[Item coordinate data]

-- start --

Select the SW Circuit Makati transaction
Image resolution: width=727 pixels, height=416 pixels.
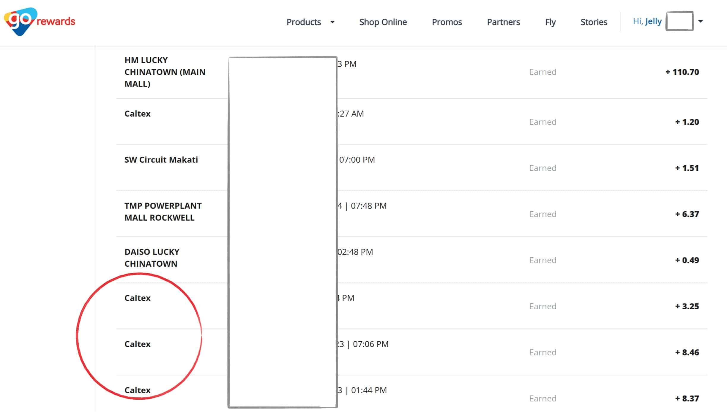(161, 160)
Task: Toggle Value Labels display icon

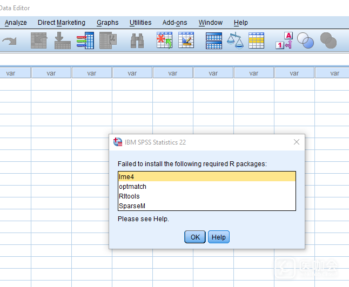Action: click(x=284, y=41)
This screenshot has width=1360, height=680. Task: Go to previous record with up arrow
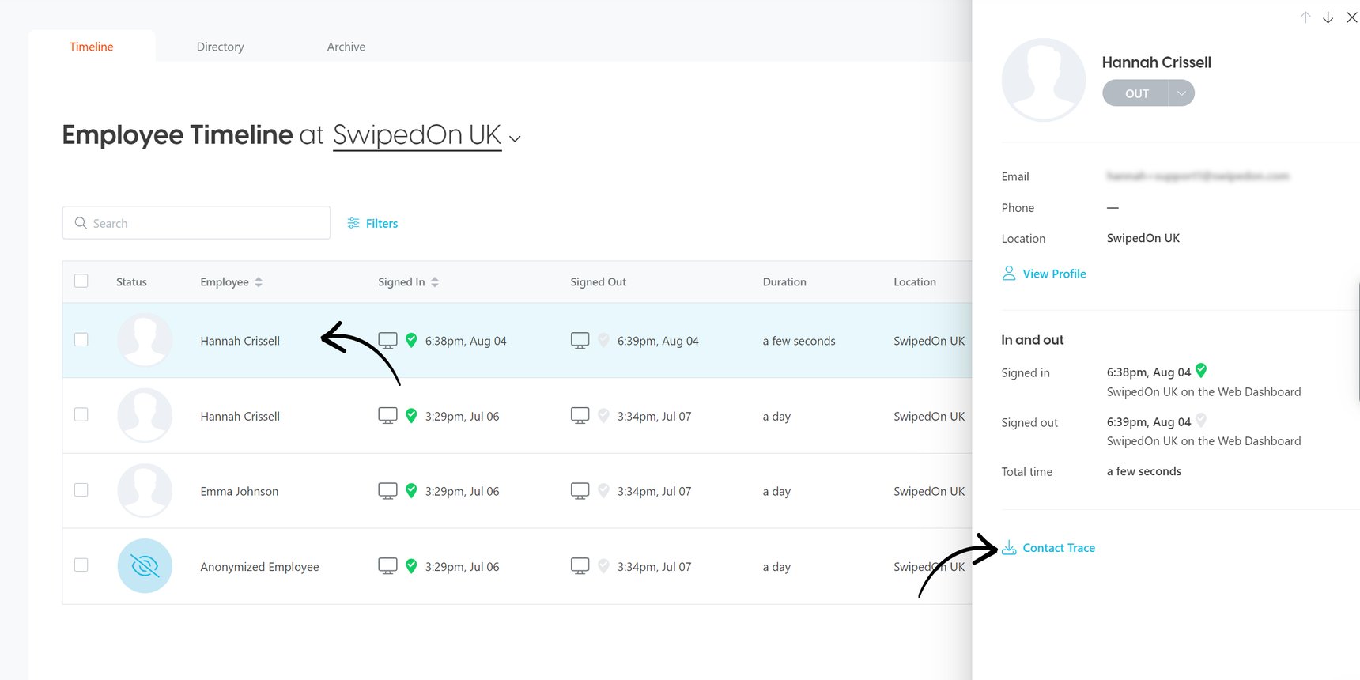point(1305,17)
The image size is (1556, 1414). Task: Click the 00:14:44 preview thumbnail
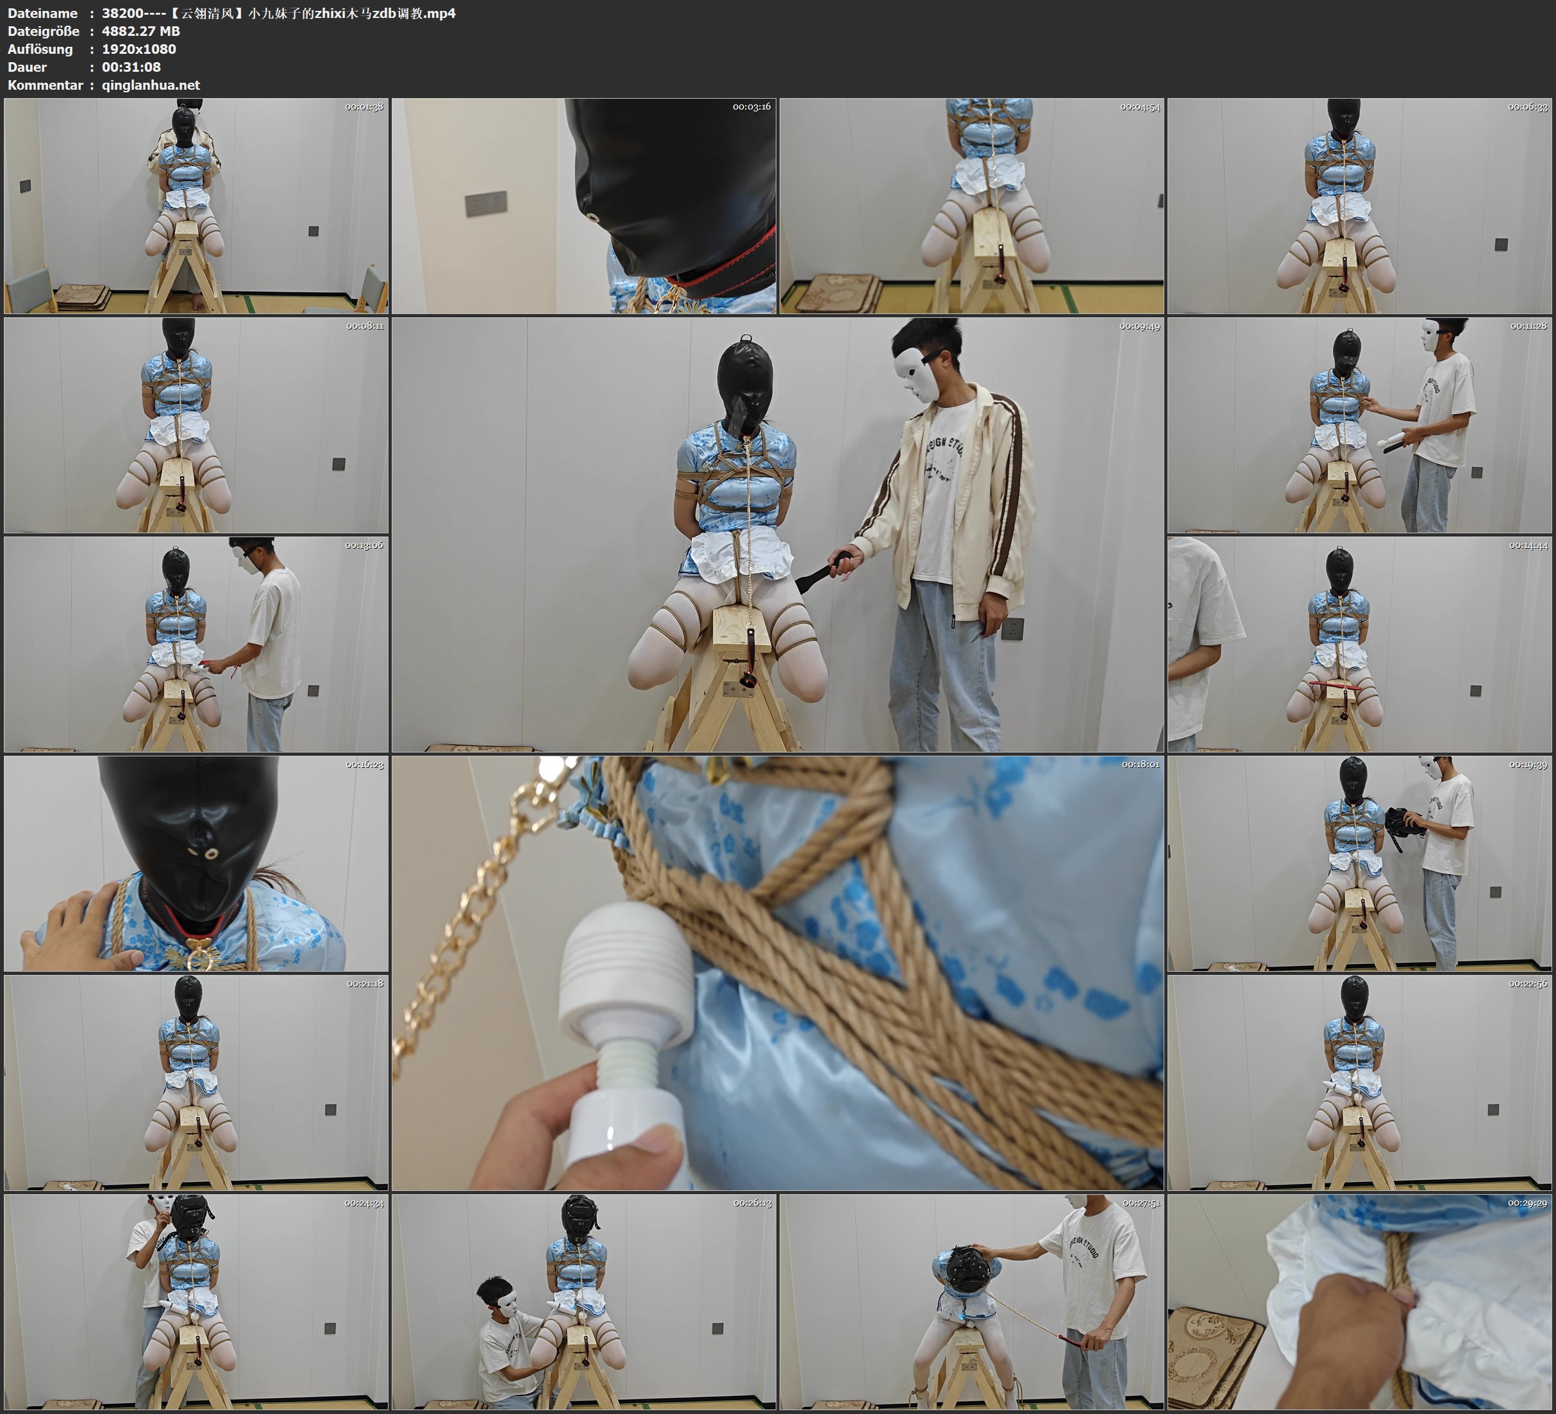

-- end --

- [What to produce]: Rewrite all of the records above, changing "Task" to "Instruction" and keeping everything else the same. Leave the pictures out of your answer.

- [Full answer]:
Select the SW Circuit Makati transaction
Image resolution: width=727 pixels, height=416 pixels.
(161, 160)
Instruction: Toggle Value Labels display icon

Action: click(x=284, y=41)
This screenshot has width=1360, height=680. Instruction: Go to previous record with up arrow
point(1305,17)
The image size is (1556, 1414). Instruction: Click the 00:14:44 preview thumbnail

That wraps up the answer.